Q: You came up writing comedy in Hollywood in the seventies. Was the scene decadent?
A: I was 22 when I moved to L.A., and I came from a pretty sheltered environment. I didn’t spend much time partying because I’d feel guilty that I should be home writing. So one of my Jewish parents did a good job and prevented me from having fun.
Q: What’s the most valuable piece of advice you got?
A: I was told to be careful because some waitresses in Hollywood were transvestites.
Q: What compelled you to get your first tattoo in your fifties?
A: Years ago, I was playing basketball and guarding someone who had this intricate sun tattoo on his back, and I thought that looked cool, but I never found anything that felt right for me. Then about three years ago, I went with my boxing trainer and got this Zen Buddhist brushstroke, the empty circle, on the back of my neck. I want another one, but I don’t know what to get.

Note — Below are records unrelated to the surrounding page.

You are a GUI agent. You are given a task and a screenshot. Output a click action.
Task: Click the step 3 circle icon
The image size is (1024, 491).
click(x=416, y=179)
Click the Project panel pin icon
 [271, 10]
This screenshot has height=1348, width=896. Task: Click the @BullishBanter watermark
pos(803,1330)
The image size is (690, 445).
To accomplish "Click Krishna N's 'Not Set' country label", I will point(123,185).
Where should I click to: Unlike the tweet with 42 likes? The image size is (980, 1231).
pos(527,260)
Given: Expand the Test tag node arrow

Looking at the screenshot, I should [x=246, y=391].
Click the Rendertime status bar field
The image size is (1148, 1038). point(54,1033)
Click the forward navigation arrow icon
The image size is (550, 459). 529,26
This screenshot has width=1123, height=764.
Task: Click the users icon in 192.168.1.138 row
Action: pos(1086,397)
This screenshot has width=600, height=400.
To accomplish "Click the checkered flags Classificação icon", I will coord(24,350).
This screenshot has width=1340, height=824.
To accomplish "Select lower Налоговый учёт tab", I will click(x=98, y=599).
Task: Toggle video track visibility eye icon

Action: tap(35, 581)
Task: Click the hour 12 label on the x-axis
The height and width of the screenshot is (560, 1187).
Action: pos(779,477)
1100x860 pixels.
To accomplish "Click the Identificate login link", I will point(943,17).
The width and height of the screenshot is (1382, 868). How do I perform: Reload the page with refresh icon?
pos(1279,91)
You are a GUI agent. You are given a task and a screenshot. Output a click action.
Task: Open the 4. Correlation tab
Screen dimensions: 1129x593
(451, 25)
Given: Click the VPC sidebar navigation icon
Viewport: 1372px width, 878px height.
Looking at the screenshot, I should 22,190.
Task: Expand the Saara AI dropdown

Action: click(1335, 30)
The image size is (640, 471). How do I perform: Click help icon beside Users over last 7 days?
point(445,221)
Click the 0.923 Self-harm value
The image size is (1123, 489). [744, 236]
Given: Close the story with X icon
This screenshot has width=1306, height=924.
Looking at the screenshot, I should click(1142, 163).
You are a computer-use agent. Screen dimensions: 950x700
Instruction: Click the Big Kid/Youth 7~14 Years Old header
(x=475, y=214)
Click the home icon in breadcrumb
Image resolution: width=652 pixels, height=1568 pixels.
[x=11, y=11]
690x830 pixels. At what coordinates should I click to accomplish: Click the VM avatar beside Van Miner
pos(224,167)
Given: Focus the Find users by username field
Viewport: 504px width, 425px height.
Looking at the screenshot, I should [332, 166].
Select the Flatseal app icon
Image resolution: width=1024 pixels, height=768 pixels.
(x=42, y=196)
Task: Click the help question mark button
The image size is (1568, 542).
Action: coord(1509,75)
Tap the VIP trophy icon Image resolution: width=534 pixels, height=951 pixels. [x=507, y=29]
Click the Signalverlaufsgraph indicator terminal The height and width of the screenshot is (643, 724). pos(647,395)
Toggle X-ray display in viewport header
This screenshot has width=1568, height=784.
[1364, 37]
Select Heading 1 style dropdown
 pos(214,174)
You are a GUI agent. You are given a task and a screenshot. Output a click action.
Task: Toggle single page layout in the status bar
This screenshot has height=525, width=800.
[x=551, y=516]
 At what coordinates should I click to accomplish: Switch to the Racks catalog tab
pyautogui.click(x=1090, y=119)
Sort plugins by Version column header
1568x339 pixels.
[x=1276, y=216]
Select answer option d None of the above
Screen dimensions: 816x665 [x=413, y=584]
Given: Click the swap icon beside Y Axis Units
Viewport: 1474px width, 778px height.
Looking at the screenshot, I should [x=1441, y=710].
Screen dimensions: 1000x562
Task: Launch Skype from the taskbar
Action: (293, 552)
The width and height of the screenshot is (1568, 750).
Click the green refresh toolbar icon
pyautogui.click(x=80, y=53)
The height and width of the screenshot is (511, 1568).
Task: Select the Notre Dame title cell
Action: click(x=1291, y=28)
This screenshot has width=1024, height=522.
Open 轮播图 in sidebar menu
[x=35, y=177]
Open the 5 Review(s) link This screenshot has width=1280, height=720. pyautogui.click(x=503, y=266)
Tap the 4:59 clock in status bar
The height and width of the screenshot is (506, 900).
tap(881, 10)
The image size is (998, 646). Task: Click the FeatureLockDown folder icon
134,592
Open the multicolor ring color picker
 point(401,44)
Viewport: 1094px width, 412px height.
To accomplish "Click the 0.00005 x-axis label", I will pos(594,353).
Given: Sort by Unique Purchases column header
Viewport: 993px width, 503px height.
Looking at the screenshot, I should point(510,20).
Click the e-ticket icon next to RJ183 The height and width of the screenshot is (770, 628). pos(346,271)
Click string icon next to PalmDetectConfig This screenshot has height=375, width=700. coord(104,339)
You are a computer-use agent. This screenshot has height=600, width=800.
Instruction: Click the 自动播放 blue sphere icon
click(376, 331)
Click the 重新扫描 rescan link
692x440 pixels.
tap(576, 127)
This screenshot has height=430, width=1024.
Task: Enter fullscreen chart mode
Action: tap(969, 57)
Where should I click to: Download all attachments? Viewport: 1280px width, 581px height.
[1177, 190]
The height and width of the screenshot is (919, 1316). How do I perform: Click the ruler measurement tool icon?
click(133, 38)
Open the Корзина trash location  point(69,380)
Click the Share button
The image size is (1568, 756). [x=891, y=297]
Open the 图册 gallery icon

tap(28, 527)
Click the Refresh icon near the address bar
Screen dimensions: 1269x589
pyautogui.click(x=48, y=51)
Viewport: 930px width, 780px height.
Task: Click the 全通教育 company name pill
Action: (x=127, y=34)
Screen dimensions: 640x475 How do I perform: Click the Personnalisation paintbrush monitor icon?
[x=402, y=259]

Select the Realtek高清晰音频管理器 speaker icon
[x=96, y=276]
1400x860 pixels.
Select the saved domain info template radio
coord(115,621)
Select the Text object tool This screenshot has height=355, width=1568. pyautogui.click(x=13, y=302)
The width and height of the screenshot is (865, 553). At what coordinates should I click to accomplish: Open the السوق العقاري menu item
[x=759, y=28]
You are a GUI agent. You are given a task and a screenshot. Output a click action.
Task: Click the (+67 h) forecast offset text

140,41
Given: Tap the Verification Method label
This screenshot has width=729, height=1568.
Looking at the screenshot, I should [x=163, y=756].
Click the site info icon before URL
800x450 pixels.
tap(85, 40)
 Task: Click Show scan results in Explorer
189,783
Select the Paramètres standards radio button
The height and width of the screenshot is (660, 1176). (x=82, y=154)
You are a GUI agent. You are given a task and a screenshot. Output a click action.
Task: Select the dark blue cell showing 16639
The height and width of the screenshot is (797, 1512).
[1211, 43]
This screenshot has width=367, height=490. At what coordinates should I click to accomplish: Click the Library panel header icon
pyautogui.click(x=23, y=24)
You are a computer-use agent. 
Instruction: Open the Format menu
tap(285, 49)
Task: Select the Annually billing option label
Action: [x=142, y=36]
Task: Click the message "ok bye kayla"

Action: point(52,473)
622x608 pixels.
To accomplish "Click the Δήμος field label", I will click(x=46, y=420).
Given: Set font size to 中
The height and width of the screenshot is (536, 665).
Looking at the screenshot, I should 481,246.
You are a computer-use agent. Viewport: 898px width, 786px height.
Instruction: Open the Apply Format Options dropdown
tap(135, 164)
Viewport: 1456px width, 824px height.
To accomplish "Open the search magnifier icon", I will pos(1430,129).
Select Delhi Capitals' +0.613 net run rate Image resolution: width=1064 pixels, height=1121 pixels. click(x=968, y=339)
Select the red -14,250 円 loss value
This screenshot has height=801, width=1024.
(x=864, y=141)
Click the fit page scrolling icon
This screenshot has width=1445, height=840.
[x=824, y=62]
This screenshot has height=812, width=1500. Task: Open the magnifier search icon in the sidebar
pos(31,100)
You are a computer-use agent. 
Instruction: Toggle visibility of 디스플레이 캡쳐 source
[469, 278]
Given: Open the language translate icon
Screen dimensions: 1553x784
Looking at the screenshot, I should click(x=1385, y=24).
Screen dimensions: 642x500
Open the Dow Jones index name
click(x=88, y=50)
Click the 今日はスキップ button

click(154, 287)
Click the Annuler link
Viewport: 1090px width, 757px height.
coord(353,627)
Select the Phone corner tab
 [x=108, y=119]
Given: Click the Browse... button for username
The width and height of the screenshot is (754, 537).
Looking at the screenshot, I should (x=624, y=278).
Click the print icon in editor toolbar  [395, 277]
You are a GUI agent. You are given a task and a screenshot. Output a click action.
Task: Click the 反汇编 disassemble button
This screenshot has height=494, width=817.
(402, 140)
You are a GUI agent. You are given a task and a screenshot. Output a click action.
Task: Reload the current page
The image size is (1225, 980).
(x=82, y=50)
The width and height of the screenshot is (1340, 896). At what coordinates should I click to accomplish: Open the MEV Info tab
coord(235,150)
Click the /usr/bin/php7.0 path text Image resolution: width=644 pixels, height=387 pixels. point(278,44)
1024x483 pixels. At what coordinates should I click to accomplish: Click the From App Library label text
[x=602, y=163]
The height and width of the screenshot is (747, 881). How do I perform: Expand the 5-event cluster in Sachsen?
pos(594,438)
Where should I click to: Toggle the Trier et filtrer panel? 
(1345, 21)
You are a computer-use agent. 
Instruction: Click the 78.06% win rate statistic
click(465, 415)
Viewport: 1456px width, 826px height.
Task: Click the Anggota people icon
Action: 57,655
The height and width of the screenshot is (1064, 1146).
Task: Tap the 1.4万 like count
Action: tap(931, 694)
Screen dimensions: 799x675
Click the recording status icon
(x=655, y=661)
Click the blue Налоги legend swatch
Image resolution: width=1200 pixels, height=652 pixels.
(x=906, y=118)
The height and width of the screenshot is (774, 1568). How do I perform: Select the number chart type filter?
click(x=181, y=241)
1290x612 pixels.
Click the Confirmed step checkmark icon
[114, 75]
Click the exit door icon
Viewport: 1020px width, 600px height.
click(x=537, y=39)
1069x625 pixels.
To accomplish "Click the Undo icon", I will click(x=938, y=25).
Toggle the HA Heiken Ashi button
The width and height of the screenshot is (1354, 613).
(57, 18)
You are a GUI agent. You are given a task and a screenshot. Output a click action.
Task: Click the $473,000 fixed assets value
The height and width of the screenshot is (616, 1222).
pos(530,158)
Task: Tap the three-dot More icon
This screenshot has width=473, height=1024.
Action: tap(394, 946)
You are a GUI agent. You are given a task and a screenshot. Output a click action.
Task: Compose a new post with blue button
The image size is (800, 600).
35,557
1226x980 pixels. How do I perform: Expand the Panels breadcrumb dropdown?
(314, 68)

Q: What’s your favorite joke?
A: “I was in bed with this woman, and she said, ‘Hey, not in the ass.’ And I said, ‘It’s my thumb and my ass, and if you don’t like it, go in the other room.’”
Q: Can someone be taught to be funny?
A: I think someone can be tortured to be funny.
Q: How’s your hair?
A: I used to talk about my hair a lot in my act. But I’ve grown up to realize that what’s important is the kind of hair you have inside. Anything other than that is just shallow.